==== ENTRIES PROVIDED ====

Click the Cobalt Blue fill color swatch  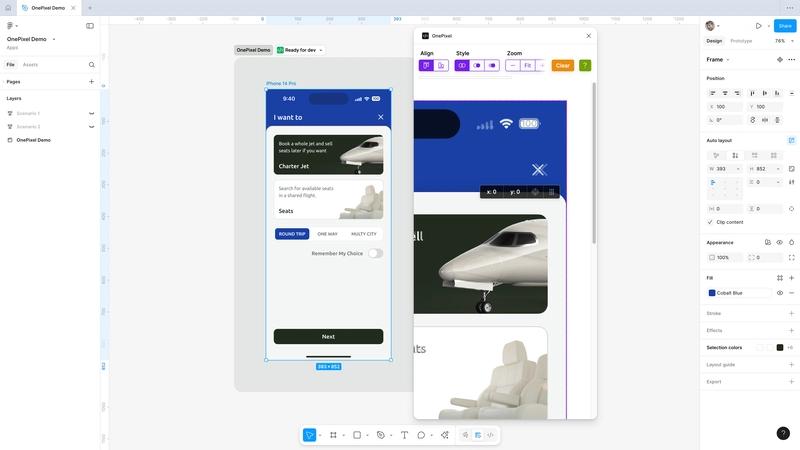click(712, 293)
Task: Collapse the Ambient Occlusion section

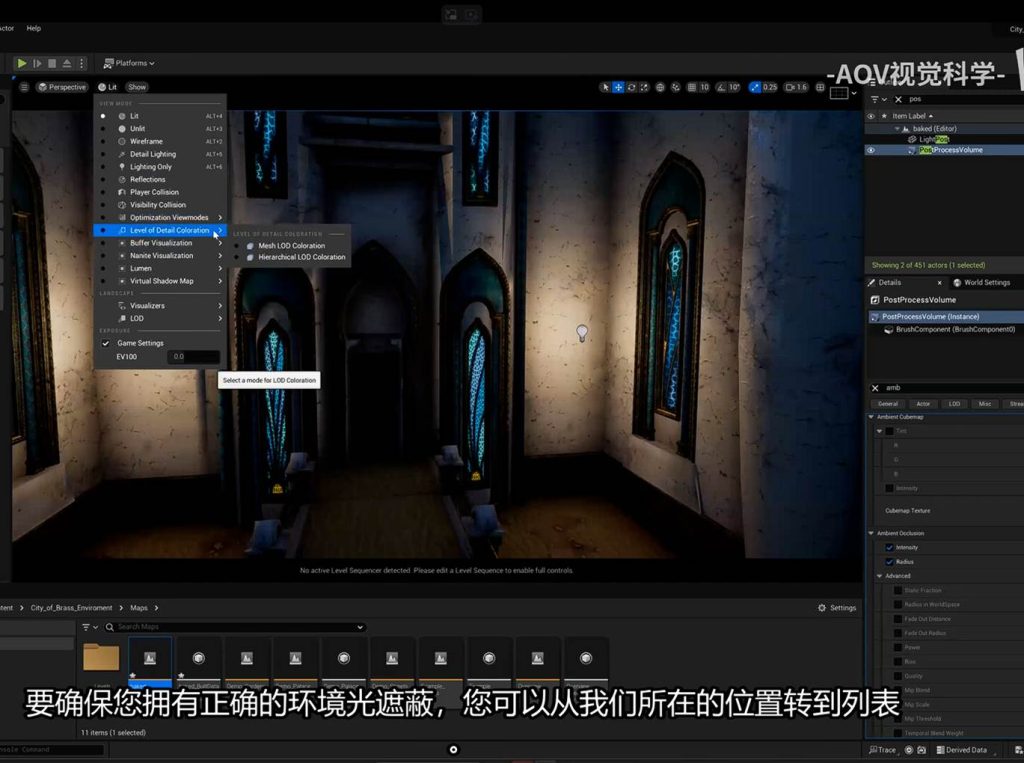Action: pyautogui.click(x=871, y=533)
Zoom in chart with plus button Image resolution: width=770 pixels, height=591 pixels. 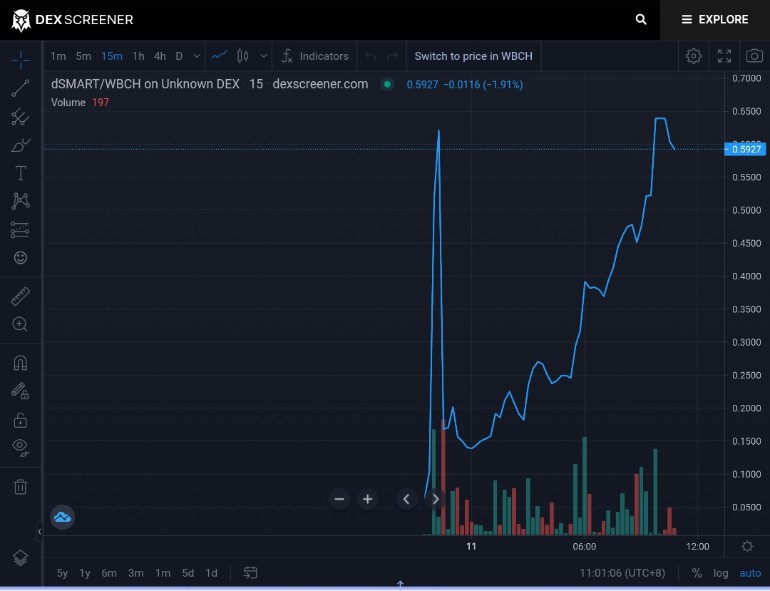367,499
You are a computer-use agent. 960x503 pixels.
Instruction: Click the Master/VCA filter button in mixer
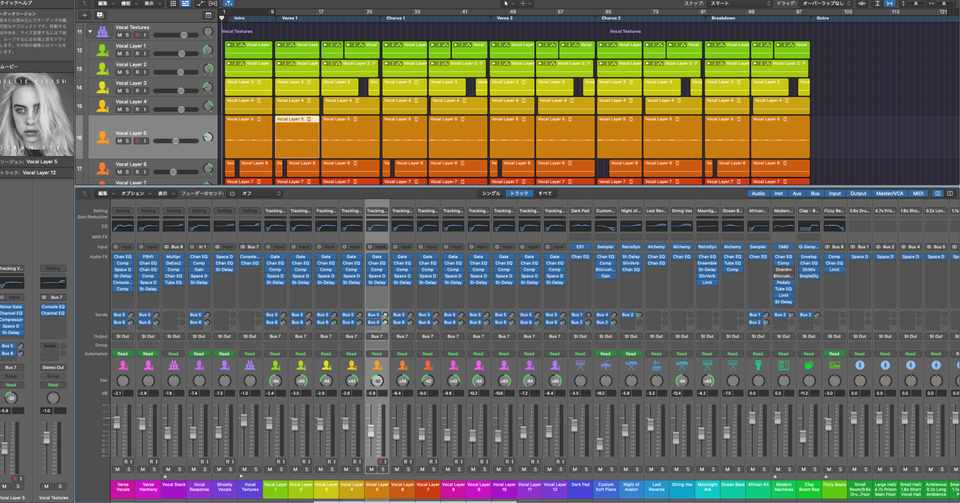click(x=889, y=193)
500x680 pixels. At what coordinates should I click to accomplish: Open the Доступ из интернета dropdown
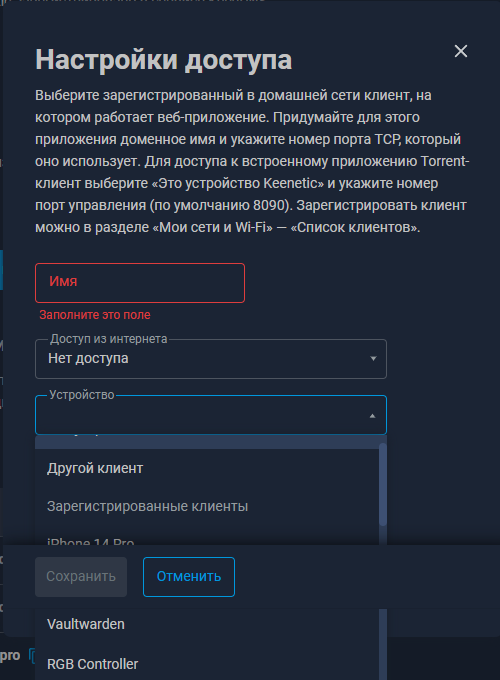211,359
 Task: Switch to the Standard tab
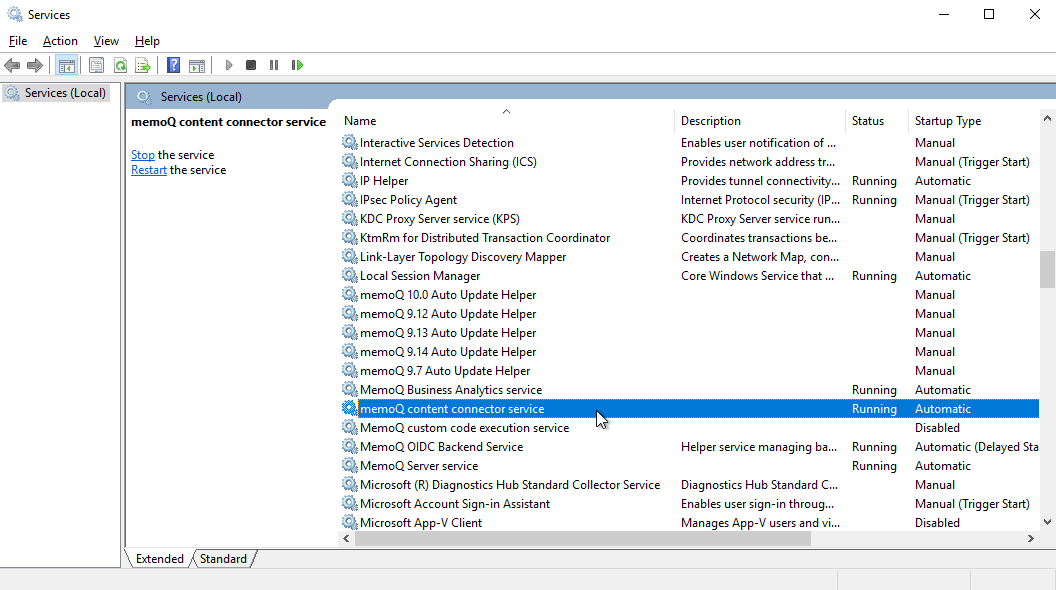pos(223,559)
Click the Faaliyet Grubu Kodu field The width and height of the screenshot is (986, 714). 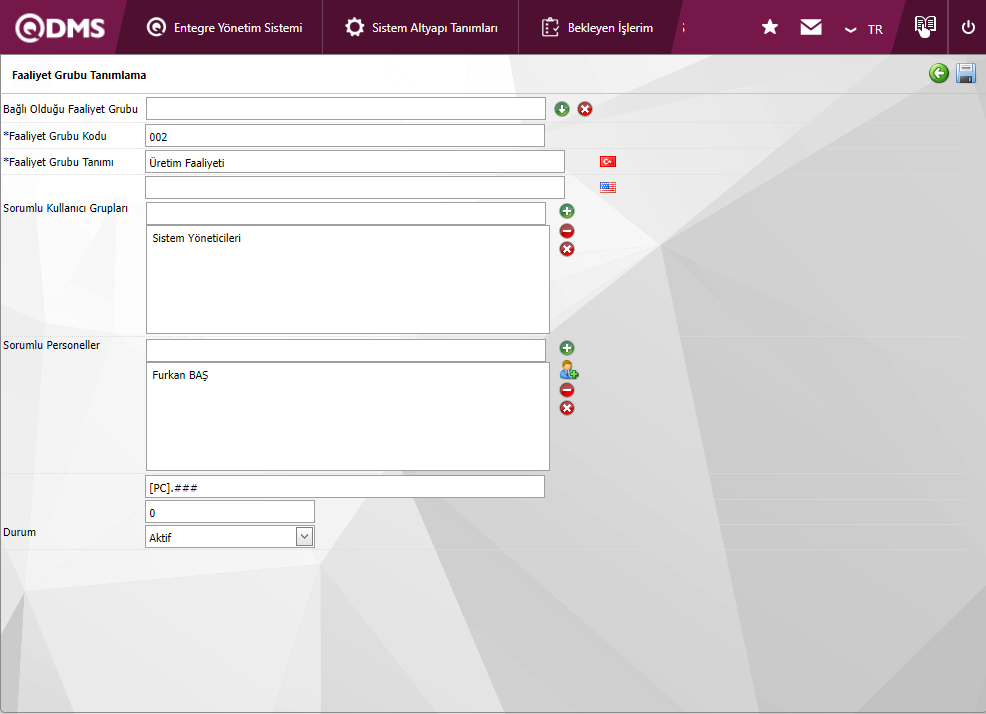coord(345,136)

====

> [INSTRUCTIONS FOR THE TASK]
Write out the part of the records that starts with the line containing "You are a computer-use agent. 960x503 pixels." and ends with the line containing "pos(223,559)", keeping each line exactly as it appears. Don't include the pictures.

> [CORRECT RESULT]
You are a computer-use agent. 960x503 pixels.
Instruction: Click the Master/VCA filter button in mixer
click(x=889, y=193)
500x680 pixels. At what coordinates should I click to accomplish: Open the Доступ из интернета dropdown
211,359
 Task: Switch to the Standard tab
pos(223,559)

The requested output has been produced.